[Stored data entries]
########################################

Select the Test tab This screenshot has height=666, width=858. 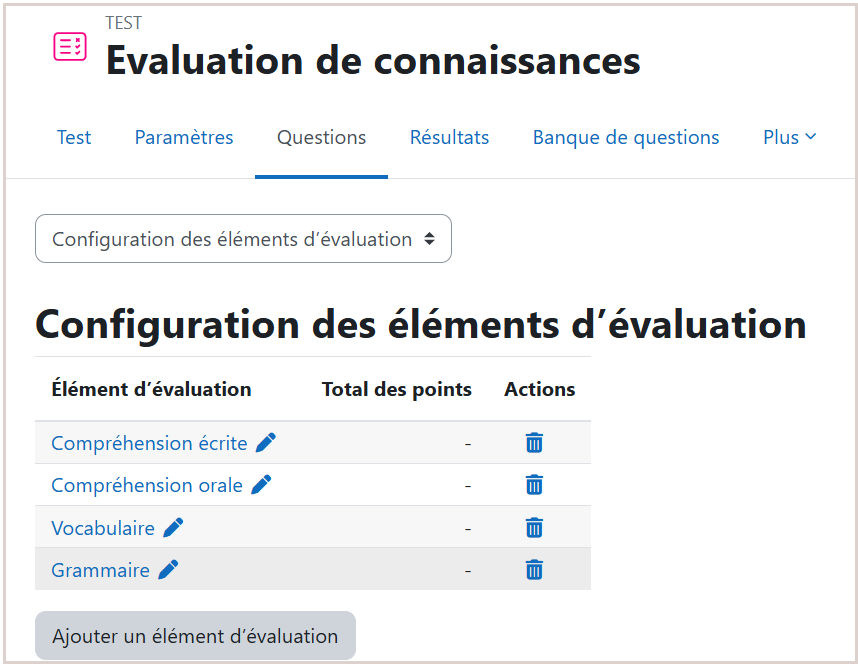click(74, 138)
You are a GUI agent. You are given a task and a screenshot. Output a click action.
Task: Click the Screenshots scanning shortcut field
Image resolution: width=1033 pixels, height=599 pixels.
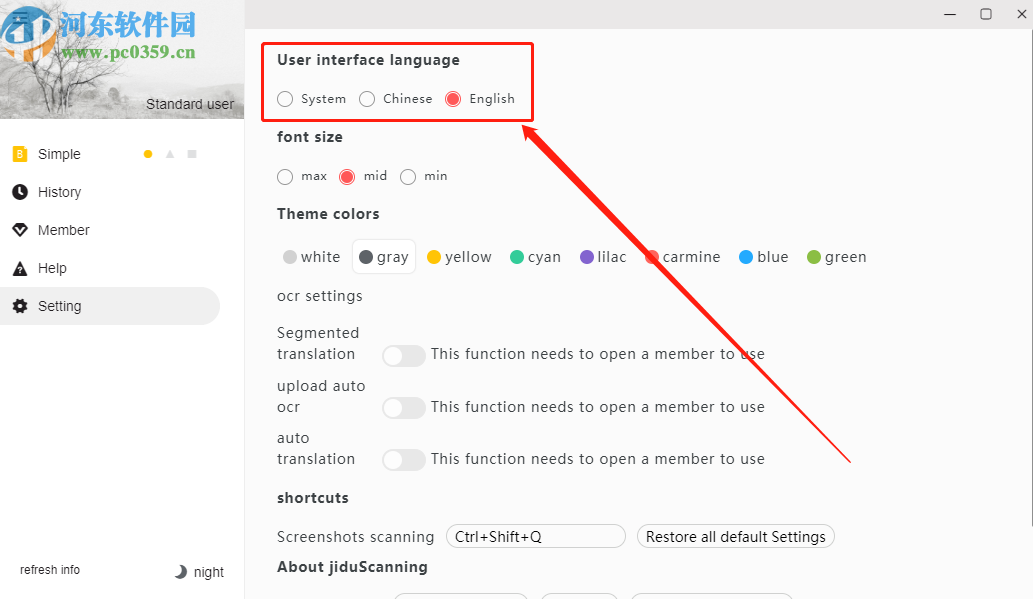tap(536, 537)
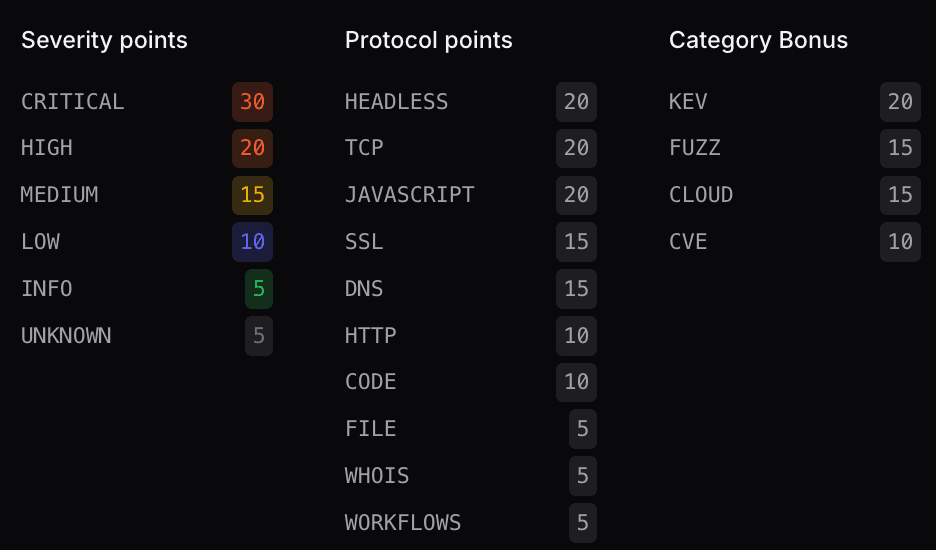Viewport: 936px width, 550px height.
Task: Select the HEADLESS protocol label
Action: click(x=396, y=102)
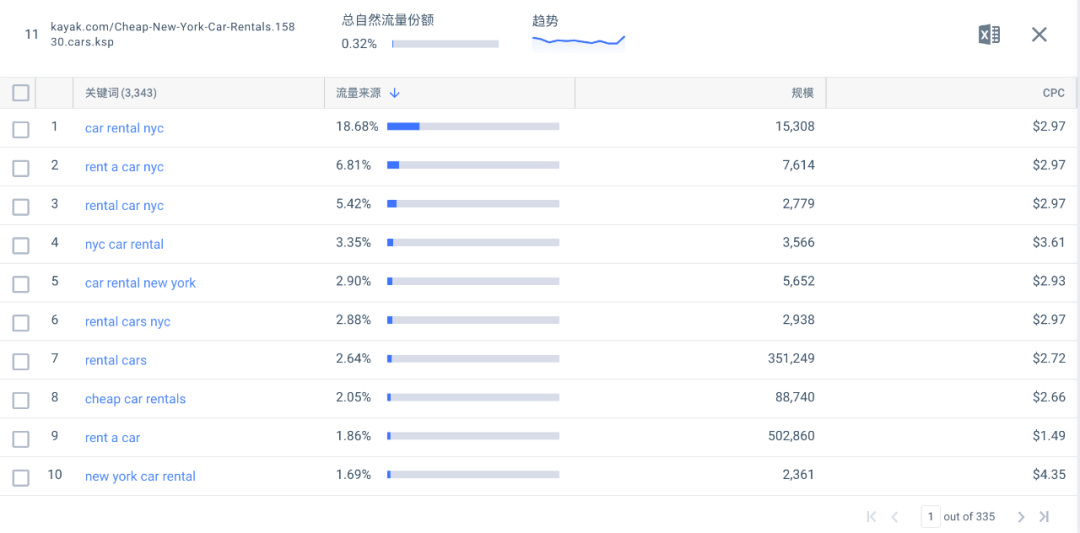Image resolution: width=1080 pixels, height=533 pixels.
Task: Click the 18.68% traffic share bar
Action: [x=472, y=127]
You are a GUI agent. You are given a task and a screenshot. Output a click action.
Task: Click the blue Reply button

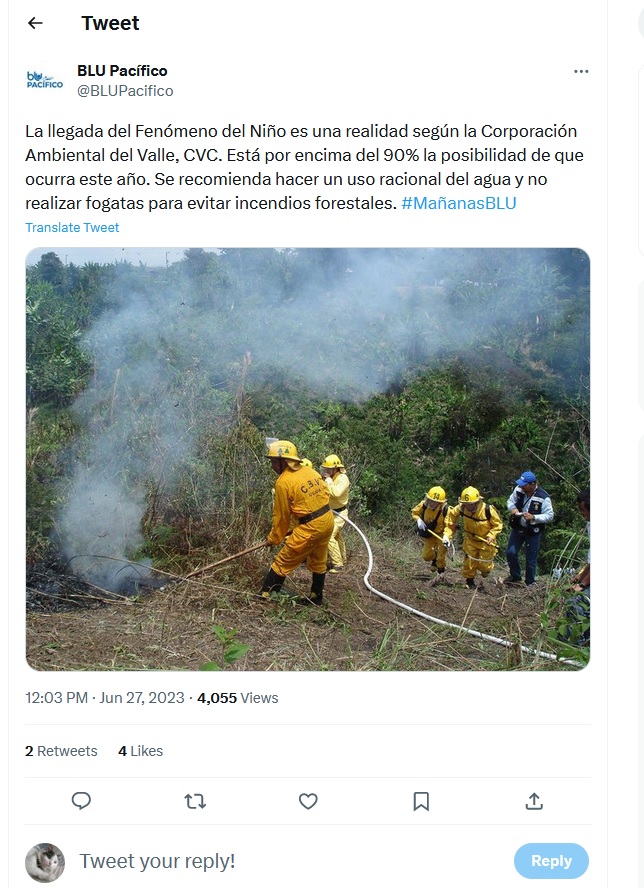[551, 861]
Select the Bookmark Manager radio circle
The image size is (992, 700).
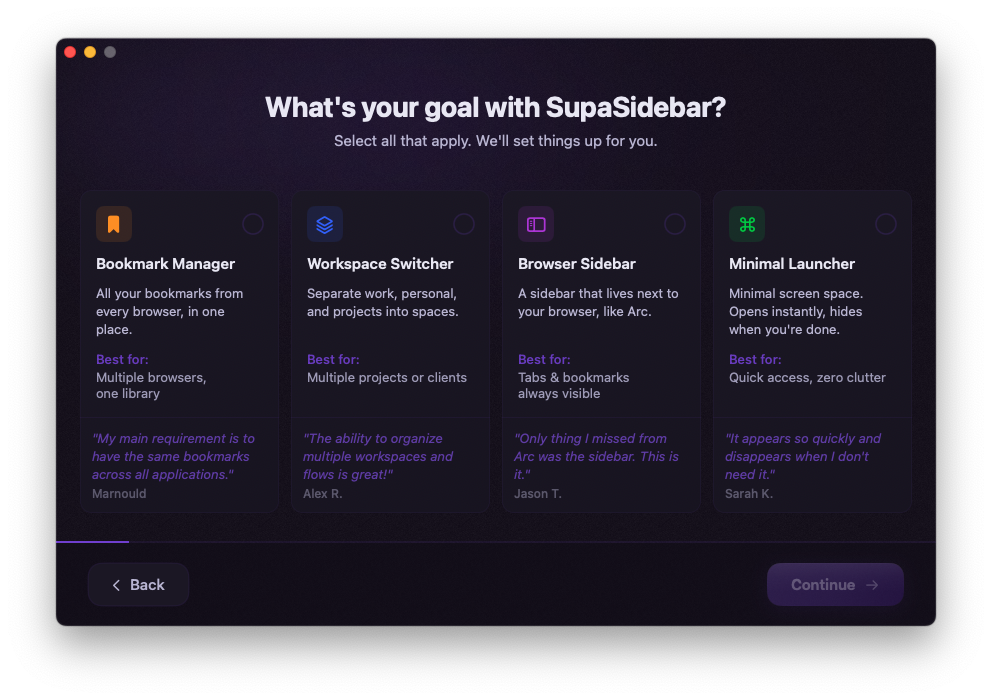click(x=253, y=224)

########################################

Write out, exactly and with nothing added, every line from the one that holds "Task: Click the blue Reply button" to the end of the entries above; pictures stay out.

Task: Click the blue Reply button

[551, 861]
Select the Bookmark Manager radio circle
The image size is (992, 700).
click(x=253, y=224)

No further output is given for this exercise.